Canada's superior privacy laws are a good reminder of where the US falls short.
When California lawmakers proposed the Right to Know Act in 2013, tech companies grew worried. The bill, designed to make it possible for state residents to ask private companies for a copy of their personal information, was championed by digital privacy advocates. But Silicon Valley lobbied against the bill, viewing it as a burden.
One tech industry lawyer told The New York Times that the proposed legislation was "not workable" and too broad in scope—despite the fact those same tech companies already contend with similar laws in places such as the European Union. The bill never passed.

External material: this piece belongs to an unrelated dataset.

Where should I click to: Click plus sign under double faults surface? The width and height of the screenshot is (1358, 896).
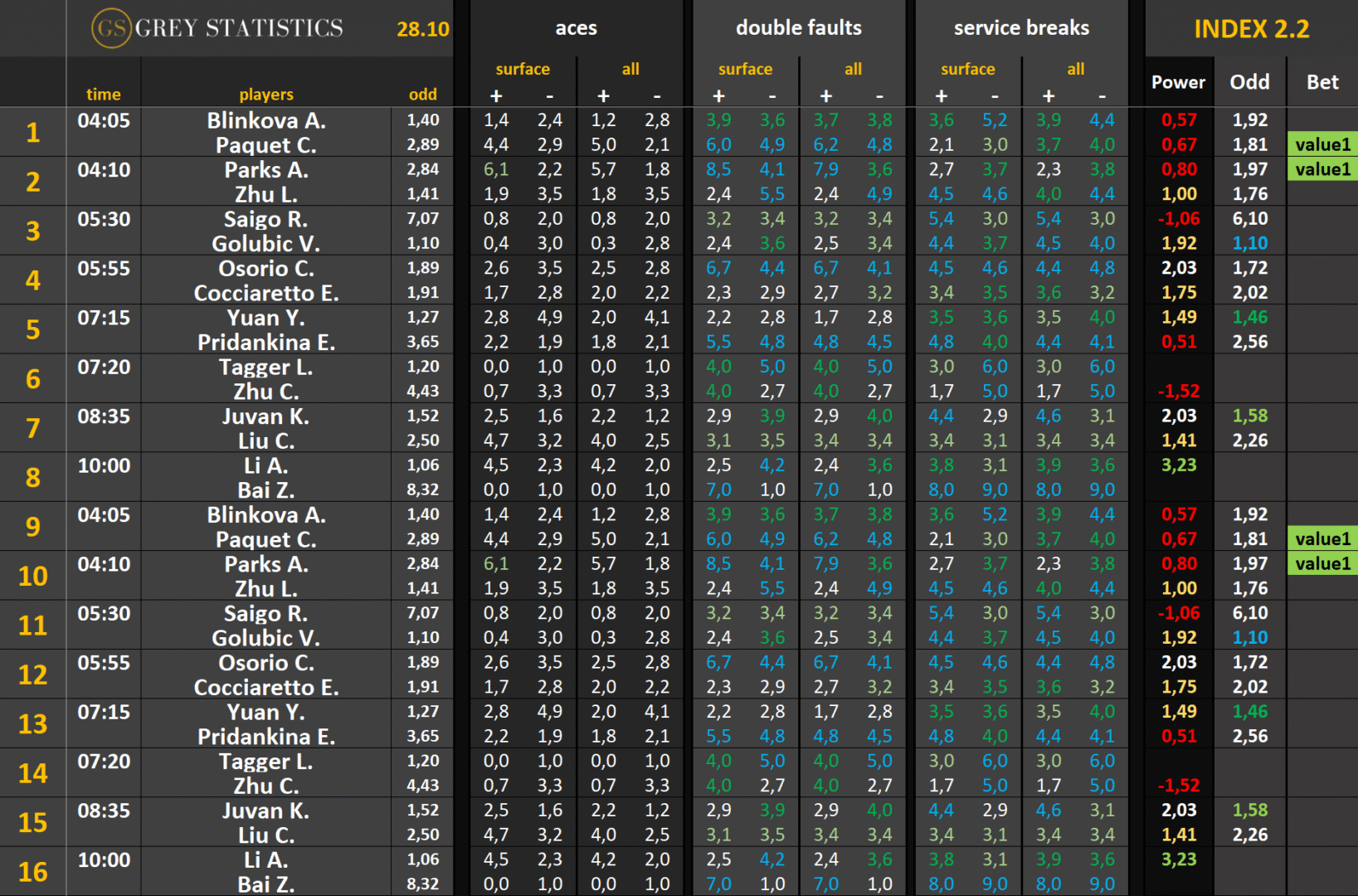718,95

In Canada, however, you can glimpse what could have been. The country has long had a national privacy law, the Personal Information Protection and Electronic Documents Act (PIPEDA), that governs how companies store, collect, and use a person's data. Not all companies are forthcoming about their data collection practices, nor how your data is used, and that's where laws like PIPEDA come in. You can go to any company, even those based outside of Canada, and ask for a record of all of your information the company has collected, how long it's stored, and who it's been shared with. The company is legally required to comply.
"Compared to the United States, we do have these rights of access, whereas Americans do not," said Andrew Hilts, who is the executive director and research lead at the Canadian not-for-profit Open Effect, and a research fellow at the University of Toronto's Citizen Lab.
The process can still be daunting, though, which is why Open Effect, in partnership with The Citizen Lab, created an assistive tool. When it first launched in 2014, Access My Info (AMI) made it easy for Canadians to ask some of the country's internet and cellphone providers for access to all logs, IP addresses, text message metadata and more. Two years later, Hilts has rebuilt the site from scratch, with funding from the Canadian Internet Registration Authority (CIRA), and added a range of new companies that users can request their data from.
The revamped version went live on Tuesday.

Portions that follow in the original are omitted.